U.S. Customs and Border Protection agents working with Mexican immigration officials have found thousands of non-Hispanic illegal immigrants crossing Mexico’s southern border to make their way to Texas. As Breitbart details, the so-called "extra-continental" immigrants enter countries as far south as Brazil and make their way to the United States, often with forged travel documents.

“The reality is that the vast majority of the people that Mexico encounters [on its southern border] that are extra-continental will eventually end up on our border,” a U.S. Customs and Border Protection (CBP) official told Reuters this week. The Reuters article confirmed the Syrian nationals reported at the Mexican border with Laredo last year by Breitbart Texas’s Brandon Darby and Ildefonso Ortiz are part of this growing pattern of illegal migration.

Since that time, the federal government has been largely silent on the numbers of what they call “Special Interest Aliens” (SIA) being captured in Texas and other border states. DHS assistant secretary for international affairs Alan Bersin told a House committee in March,

"While many citizens of these countries migrate for economic reasons or because they are fleeing persecution in their home countries, this group may include migrants who are affiliated with foreign terrorist organizations, intelligence agencies, and organized criminal syndicates."
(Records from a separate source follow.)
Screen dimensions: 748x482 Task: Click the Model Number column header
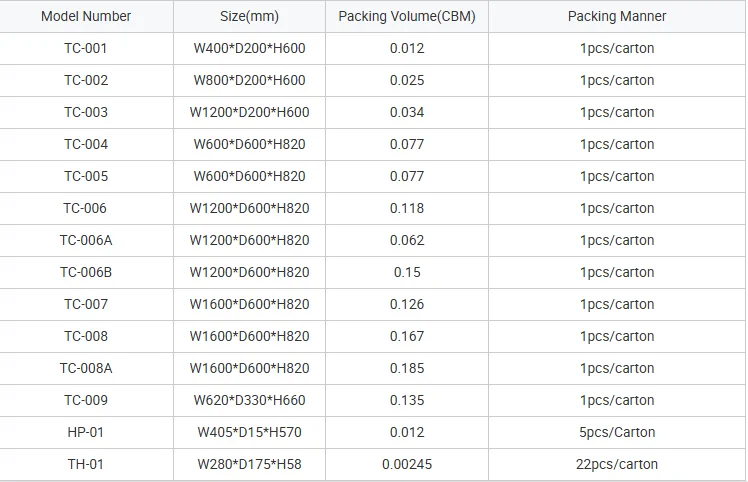click(x=86, y=16)
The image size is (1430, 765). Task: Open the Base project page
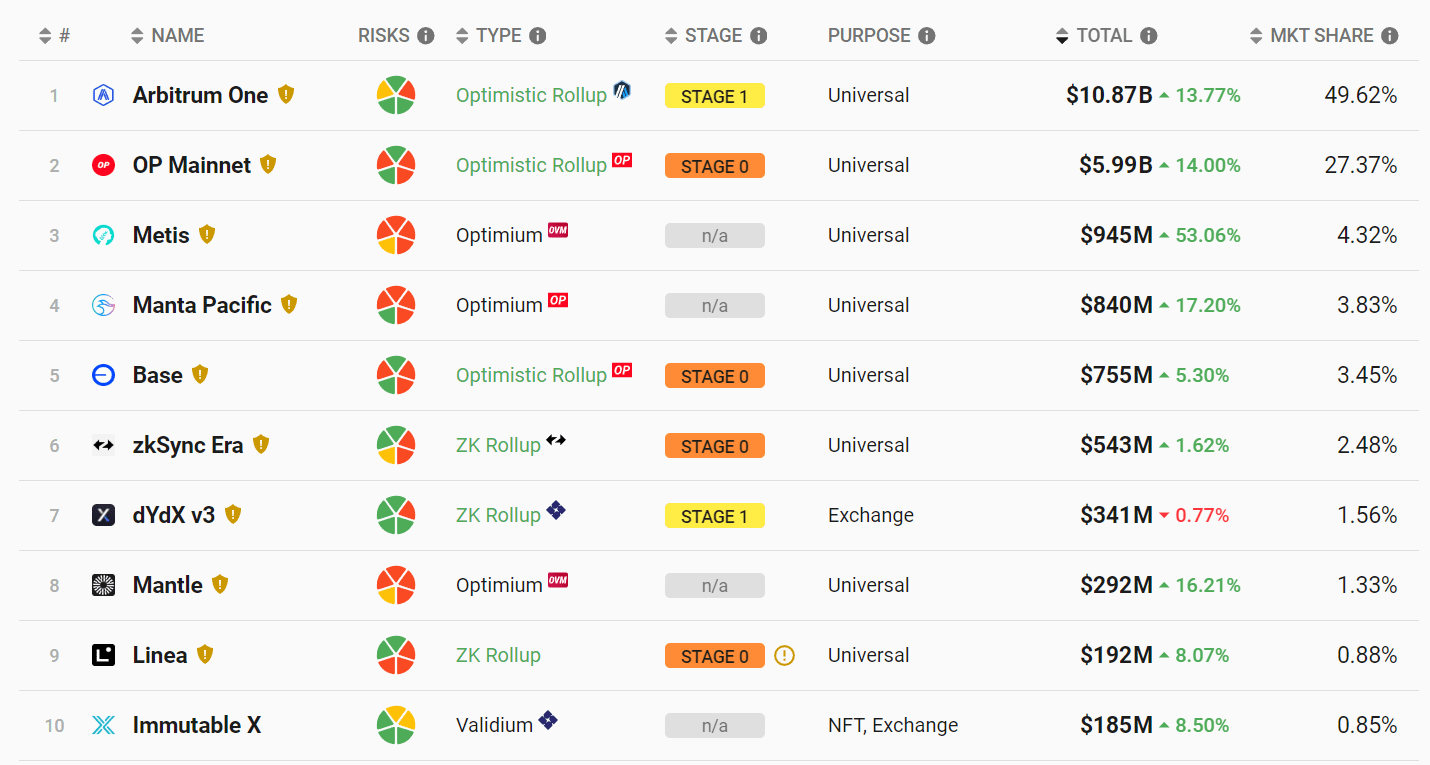(158, 375)
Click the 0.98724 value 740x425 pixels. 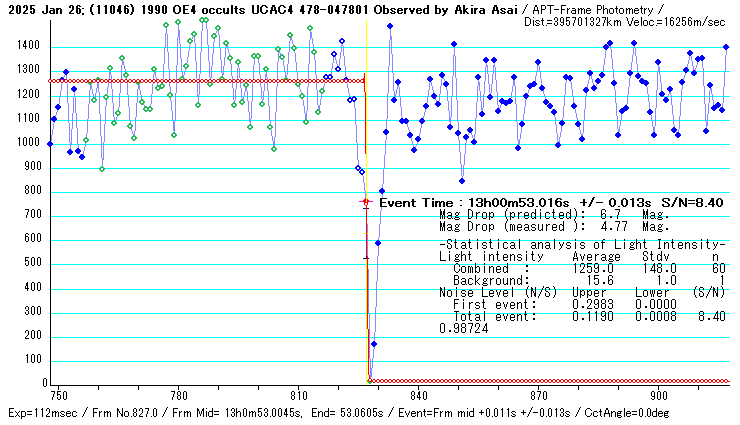(464, 328)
The new information obtained by Reuters shows that 6,342 SIAs were apprehended at Mexico’s southern border. That number is up significantly from a 2015 total of 4,261 SIAs. Only 1,831 were reported for all of 2014 when Breitbart Texas’ Brandon Darby reported a leaked intelligence document from CBP official showing countries from all over the world were exploiting the porous southern border between the United States and Mexico. Most of those SIA tend to enter the U.S. through Texas.

That document revealed large numbers of illegal aliens being apprehended in the United States from China, Pakistan, Egypt, Yemen, North Africa, and other Middle Eastern countries.

The problem is so large in Mexico, officials have set up a detention camp in Tapachula, near Mexico’s southern border with Guatemala. CBP officials have been training the Mexican immigration officials on interview techniques. They have also been using U.S. databases to investigate the background of these immigrants to Mexico, Reuters reported.

“The Tapachula area is along a permeable border. DHS (Department of Homeland Security) views it as one of the areas where a terrorist group that wants to do harm on U.S. soil would be most likely to come in,” Adam Isacson, a security and border policy analyst at The Washington Office on Latin America, a non-profit human rights advocacy group, told Reuters.